Bu yasama yılında diğer parlamentolar tarafından düzenlenen 14 etkinliğe de katılım sağlamıştım. Bu dönemde 62 farklı ülke ve 10 uluslararası teşkilattan 196 ikili görüşme gerçekleştirdik.
TBMM, Türkiye'de hem siyasetin hem de yaşanan bütün sorunların görüşüldüğü bir yerdir. TBMM ne yapıyor, yasama anlamında anayasa değişikliği yapıyor, denetim bağlamında araştırma komisyonları kurabiliyor. TBMM'nin sorunların çözüm yeri olduğunu kimsenin tartışması mümkün değil. Bir sorunun çözüm yeri Meclis'tir derken ne öneriyorsunuz. Bu şekilde somutlaşan bir tartışma olursa daha verimli bir tartışmaya dönüşür.
Bir ilimizin, bir bölgemizin sorunları olabilir. Bu sorunların muhatabı TBMM'nin tamamıdır.

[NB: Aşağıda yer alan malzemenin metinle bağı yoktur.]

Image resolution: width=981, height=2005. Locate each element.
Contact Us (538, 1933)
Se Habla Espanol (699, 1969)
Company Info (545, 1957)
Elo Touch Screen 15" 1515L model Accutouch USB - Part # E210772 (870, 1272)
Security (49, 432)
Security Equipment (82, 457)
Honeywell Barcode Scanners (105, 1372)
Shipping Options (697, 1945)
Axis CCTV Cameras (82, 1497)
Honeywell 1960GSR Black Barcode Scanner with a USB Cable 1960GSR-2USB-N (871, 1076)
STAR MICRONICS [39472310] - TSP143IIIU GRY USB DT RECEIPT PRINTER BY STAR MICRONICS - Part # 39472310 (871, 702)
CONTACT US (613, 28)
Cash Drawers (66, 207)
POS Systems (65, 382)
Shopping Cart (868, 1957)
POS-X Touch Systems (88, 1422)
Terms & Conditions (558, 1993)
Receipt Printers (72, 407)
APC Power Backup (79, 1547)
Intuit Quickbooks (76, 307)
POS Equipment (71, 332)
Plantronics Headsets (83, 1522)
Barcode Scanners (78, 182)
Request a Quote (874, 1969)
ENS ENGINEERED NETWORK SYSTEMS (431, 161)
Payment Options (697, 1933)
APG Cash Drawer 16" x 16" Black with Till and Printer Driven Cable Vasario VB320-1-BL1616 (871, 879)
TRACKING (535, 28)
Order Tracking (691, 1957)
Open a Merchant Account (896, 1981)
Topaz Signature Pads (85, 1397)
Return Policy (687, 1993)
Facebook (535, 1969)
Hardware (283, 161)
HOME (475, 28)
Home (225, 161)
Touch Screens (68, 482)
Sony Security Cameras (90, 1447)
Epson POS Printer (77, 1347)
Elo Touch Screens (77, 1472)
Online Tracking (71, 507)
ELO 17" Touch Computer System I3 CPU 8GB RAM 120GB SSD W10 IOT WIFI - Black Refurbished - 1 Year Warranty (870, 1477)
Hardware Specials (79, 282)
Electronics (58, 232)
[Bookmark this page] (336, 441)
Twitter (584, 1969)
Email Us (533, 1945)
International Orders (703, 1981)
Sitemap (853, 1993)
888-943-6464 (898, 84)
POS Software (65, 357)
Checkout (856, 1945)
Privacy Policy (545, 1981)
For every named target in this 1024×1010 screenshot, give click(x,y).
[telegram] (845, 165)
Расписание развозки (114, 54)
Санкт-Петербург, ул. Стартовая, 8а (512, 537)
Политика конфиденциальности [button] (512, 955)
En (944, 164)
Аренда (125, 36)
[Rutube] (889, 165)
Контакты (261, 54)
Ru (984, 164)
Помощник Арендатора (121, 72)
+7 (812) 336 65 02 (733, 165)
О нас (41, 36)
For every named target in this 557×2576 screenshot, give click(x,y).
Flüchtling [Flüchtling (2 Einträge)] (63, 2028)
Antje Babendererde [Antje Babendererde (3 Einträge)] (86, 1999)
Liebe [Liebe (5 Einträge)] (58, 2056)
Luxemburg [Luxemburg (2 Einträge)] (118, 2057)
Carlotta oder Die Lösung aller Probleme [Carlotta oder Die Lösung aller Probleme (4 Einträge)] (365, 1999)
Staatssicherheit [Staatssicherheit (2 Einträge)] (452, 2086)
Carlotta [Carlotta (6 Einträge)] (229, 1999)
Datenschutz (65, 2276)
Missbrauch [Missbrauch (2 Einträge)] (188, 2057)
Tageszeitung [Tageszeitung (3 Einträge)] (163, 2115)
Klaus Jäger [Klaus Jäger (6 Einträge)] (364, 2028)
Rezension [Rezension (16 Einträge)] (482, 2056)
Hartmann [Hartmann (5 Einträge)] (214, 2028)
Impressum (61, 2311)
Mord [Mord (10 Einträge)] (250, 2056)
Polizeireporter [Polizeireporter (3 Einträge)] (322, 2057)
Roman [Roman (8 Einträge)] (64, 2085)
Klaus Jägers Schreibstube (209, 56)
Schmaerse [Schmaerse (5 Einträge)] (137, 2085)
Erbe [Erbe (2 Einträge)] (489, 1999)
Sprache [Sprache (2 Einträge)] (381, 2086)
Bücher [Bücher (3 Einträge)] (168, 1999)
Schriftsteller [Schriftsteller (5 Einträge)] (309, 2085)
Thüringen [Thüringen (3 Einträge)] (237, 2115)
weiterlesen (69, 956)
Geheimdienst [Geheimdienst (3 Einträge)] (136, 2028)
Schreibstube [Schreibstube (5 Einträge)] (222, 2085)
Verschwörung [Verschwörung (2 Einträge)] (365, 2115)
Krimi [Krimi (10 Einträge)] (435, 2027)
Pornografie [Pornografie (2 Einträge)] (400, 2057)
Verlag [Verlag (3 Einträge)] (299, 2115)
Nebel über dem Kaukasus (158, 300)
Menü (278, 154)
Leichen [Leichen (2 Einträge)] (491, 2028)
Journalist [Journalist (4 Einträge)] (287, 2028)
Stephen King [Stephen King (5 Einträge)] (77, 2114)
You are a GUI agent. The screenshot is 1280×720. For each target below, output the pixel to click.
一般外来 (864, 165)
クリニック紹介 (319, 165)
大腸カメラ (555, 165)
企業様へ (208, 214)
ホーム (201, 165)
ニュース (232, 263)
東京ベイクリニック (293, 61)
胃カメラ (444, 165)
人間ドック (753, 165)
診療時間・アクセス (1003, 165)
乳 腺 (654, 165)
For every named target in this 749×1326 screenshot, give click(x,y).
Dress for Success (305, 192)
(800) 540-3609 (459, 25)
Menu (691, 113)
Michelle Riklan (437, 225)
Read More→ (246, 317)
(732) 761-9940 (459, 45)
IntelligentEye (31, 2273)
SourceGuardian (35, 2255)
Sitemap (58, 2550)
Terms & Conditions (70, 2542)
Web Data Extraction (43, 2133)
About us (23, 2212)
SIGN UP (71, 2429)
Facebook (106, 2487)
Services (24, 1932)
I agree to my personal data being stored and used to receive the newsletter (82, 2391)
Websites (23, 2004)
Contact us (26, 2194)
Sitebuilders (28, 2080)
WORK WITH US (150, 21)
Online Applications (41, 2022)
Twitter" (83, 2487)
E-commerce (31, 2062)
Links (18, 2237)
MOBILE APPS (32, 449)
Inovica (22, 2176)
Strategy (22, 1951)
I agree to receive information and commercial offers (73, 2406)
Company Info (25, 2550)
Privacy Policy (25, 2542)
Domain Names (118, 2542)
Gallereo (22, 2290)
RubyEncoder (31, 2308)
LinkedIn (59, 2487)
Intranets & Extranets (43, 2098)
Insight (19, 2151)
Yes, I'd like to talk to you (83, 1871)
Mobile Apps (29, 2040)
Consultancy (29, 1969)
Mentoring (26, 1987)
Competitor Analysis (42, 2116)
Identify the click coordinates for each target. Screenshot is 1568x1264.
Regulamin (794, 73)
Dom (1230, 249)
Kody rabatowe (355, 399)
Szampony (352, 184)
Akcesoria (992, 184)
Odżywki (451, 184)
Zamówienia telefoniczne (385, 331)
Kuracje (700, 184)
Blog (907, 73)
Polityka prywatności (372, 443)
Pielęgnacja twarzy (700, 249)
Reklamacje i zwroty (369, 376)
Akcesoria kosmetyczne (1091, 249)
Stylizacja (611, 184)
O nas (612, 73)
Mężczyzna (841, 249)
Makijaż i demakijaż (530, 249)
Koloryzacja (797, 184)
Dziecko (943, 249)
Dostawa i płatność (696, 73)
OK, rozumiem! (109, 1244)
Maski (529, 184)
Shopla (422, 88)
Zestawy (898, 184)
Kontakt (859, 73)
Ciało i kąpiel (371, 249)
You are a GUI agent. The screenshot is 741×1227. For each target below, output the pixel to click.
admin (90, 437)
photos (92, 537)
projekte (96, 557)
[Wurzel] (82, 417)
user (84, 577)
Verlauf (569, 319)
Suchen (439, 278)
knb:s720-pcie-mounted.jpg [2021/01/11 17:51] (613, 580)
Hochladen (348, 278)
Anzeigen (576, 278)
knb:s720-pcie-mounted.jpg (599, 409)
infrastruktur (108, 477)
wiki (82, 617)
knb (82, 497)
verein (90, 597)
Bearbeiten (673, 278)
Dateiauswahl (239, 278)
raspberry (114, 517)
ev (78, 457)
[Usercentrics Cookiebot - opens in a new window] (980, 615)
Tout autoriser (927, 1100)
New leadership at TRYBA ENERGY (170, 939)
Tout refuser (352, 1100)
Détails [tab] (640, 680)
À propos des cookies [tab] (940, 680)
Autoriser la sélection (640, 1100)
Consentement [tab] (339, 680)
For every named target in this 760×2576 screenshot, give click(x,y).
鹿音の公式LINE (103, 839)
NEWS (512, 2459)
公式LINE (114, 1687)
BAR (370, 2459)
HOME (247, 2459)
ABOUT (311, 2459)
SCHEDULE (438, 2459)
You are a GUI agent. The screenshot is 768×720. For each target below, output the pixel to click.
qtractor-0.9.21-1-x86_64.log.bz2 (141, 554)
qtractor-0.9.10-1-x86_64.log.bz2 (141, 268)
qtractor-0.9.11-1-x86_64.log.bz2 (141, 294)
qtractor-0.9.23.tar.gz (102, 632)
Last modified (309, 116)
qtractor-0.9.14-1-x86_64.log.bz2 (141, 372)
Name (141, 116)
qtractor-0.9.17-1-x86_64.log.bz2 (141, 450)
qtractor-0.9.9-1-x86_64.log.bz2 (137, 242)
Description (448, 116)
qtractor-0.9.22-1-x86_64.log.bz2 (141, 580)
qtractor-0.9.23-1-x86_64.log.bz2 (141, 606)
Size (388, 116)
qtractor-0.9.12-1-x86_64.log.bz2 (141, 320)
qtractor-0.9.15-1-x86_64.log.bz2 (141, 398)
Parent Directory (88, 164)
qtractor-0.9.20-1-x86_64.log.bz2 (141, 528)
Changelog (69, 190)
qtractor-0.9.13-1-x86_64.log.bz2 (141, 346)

Bu bizim parlamentomuzun en temel esasıdır. Belli konuları belli kişilerle görüşme yaklaşımının bu esasa aykırı olduğunu düşünüyorum.
1961'den 2002'ye kadar Türkiye'de ortalama hükümet ömrü 1 buçuk yıl civarında. Başkanlık sistemine geçişin gerekçelerinden biri de istikrarlı hükümetlerdir. Bu sistemin mantığında seçim dönemlerinin mümkün olduğu kadar sabit kalması vardır. ABD'de mesela erken seçim diye bir şey yoktur. Bizde öncekinden farklı olarak yeni sistemde erken seçimle ilgili karar alma imkanı getirilmekle beraber bunun mümkün olduğu kadar zorlaştırıldığını ifade etmek isterim.
Hem hukuken hem siyaseten yeni hükümet sisteminde erken seçimle ilgili düzenlemeler oldukça farklı. Erken seçim olmasın diye getirilen bir sistem var şu an. Önceki sistemin Cumhurbaşkanı'yla yeni sistemin Cumhurbaşkanı sadece adaş. Yani iki tane burada Ahmet diye arkadaşımız olsa Ahmet diye ikisini aynı kişi saymayız.